If our aim is to analyse the nature of scientific knowledge, then we should move towards epistemology.Footnote 8 Here questions of how we know things and how we can know that we know them emerge and they can be studied from various perspectives offered by numerous theories of knowledge. The traditional dilemma of knowing also applies: are we able to know the world for certain (absolutism) or can we just know it from a mere perspective (relativism) and, therefore, nothing is known with absoluteness or certainty (scepticism)? Simply speaking there is a long tradition in Western thought to see this very dilemma as a matter of all or nothing, as a choice between dogmatism and scepticism. However, there is also a short history of thought that searches for some middle ground in this debate. My take on a humble science subscribes to this latter tradition.
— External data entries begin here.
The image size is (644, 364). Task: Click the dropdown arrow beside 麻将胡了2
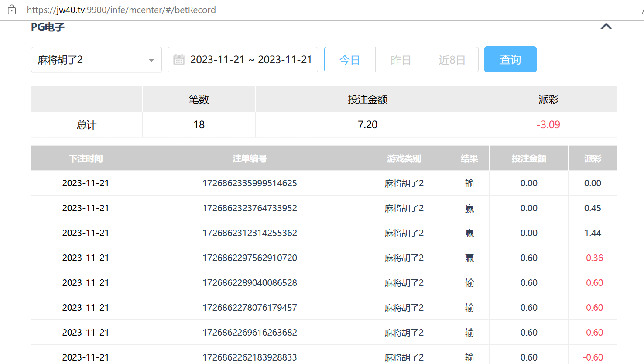point(151,60)
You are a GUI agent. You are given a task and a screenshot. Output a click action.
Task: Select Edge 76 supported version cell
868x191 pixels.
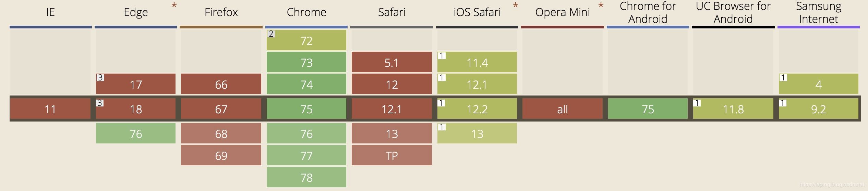136,133
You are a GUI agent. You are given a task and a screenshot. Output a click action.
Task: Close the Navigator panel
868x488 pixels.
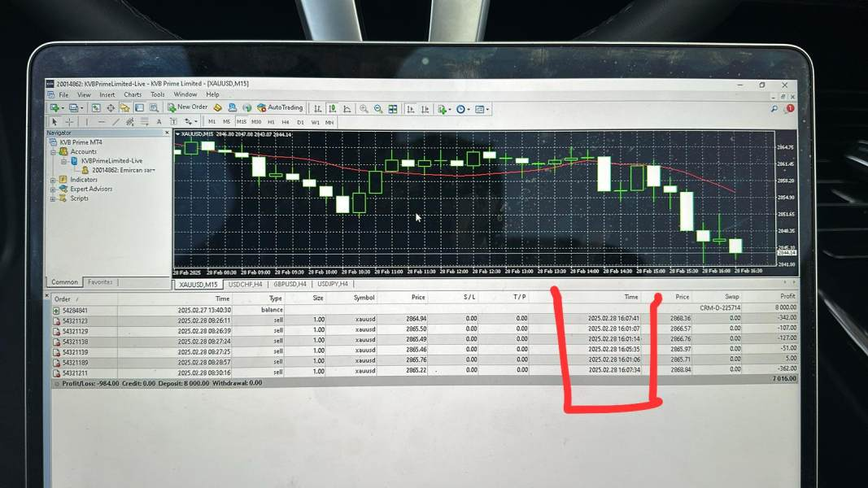pyautogui.click(x=167, y=133)
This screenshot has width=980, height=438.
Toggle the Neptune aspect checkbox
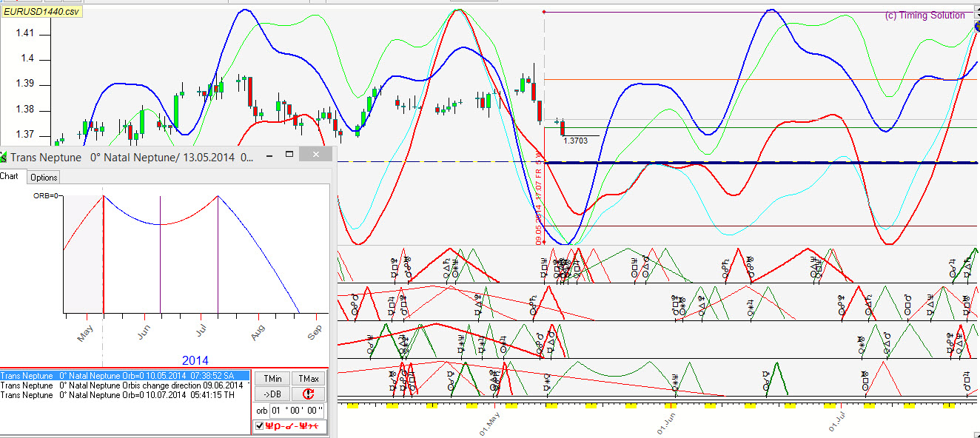(259, 426)
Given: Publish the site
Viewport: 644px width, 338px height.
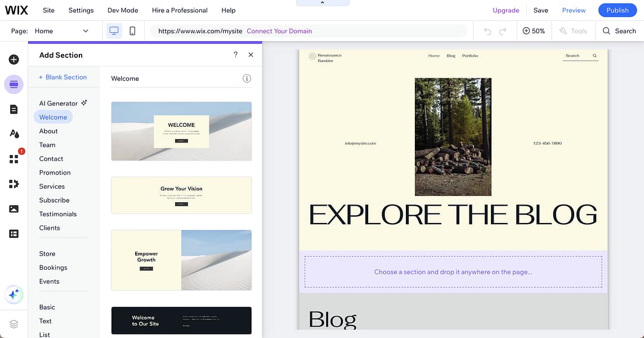Looking at the screenshot, I should click(x=617, y=10).
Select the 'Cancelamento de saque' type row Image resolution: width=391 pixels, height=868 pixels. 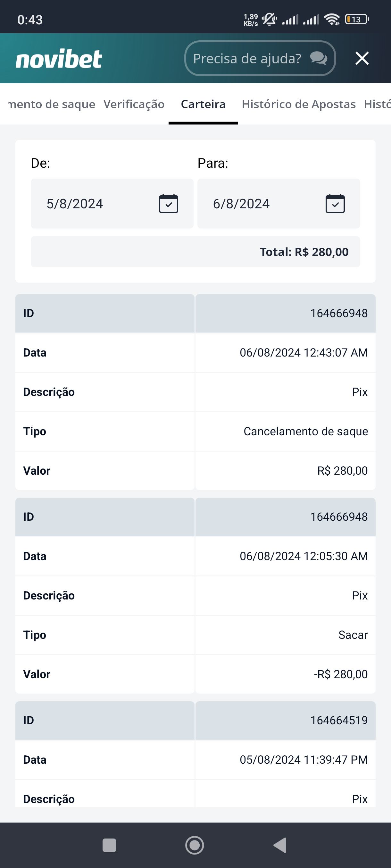[x=195, y=431]
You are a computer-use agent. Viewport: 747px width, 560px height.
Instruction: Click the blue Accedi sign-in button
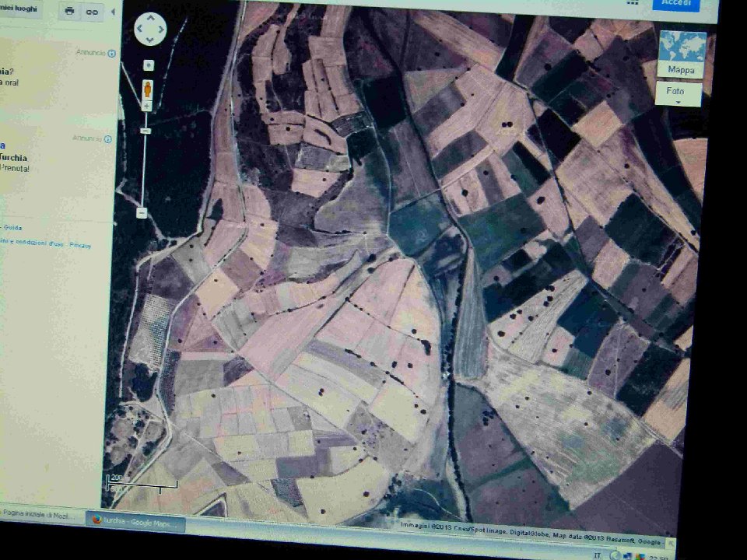(x=675, y=4)
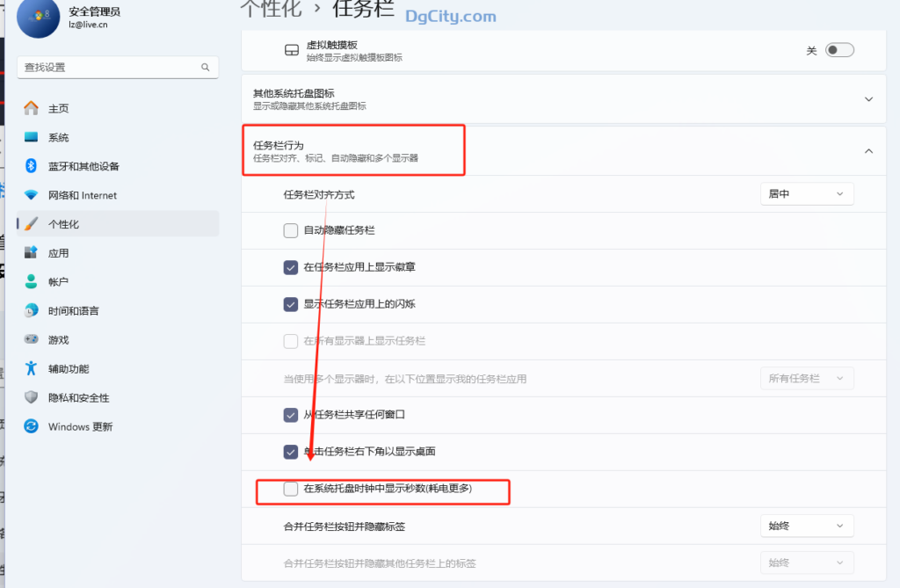Turn on the 虚拟触摸板 switch

(x=839, y=50)
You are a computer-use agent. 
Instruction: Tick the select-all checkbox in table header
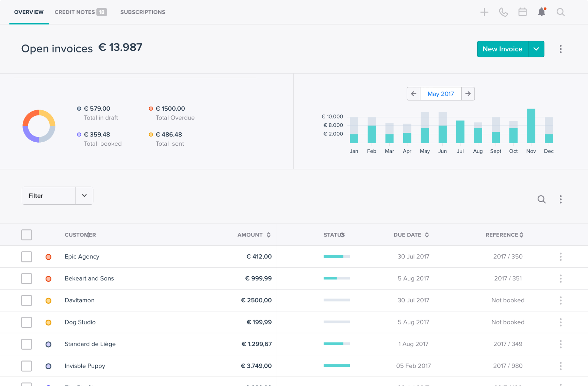(x=27, y=235)
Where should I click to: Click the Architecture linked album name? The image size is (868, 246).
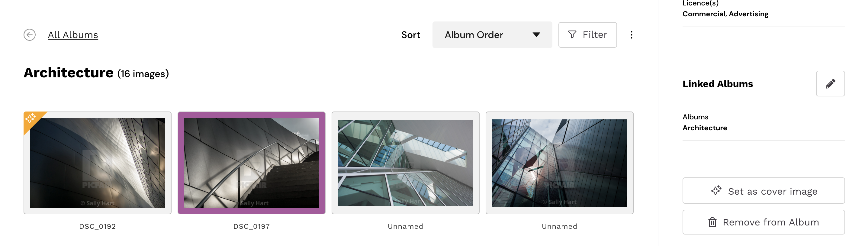[x=705, y=128]
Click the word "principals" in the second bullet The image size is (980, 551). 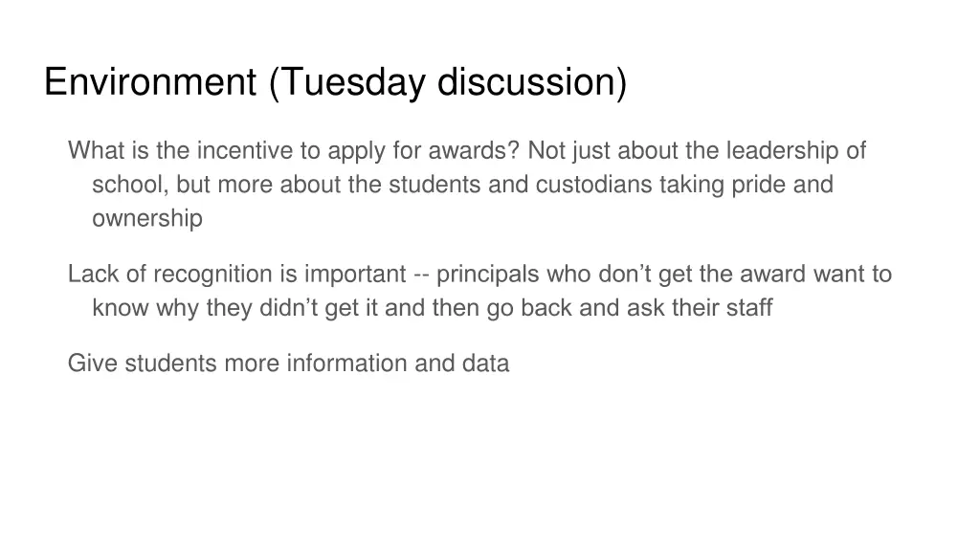click(487, 275)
Since the subject of this paper is economics, there is a particular justification to refer to Hume while studying the issue of epistemological humility: apart from being one of the most important philosophers studying the nature of human understanding, he was also a crucial source of inspiration for Adam Smith. At the very end of An Enquiry Concerning Human Understanding we can find the following description of human beings as inherently epistemologically humble: “[People] must act and reason and believe; though they are not able, be their most diligent enquiry, to satisfy themselves concerning the foundation of these operations” (Hume1748/2004, 104). In Hume’s case his epistemological humility is strongly intertwined with his ontological humility: “Nothing in the world is perpetual. Everything, however, seemingly firm, is in continual flux and change. The world itself gives symptoms of frailty and dissolution” (1777/2006, 603). As Holland (2013, 31) writes, “[
] no one in the European philosophical tradition has a keener sense of the limits of human knowledge than David Hume”. Therefore, knowing something for certain is simply impossible for him and the only thing one can achieve is to have “a degree of belief, which is sufficient for our purpose” (1740/2000, 122). However, a belief which would be free from any doubts is hardly possible: “Belief, being a lively conception, can never be entire, where it is not founded on something natural and easy” (ibid.). Interestingly, Hume claims that beliefs are somewhere in-between knowing something for certain and knowing something with a given degree of probability only. However, Hume’s beliefs are subjective, and they are based on impressions about the causal structure of the world. Therefore, they are always subject to error, since we only feel a certain necessity in the causal connection between empirical states.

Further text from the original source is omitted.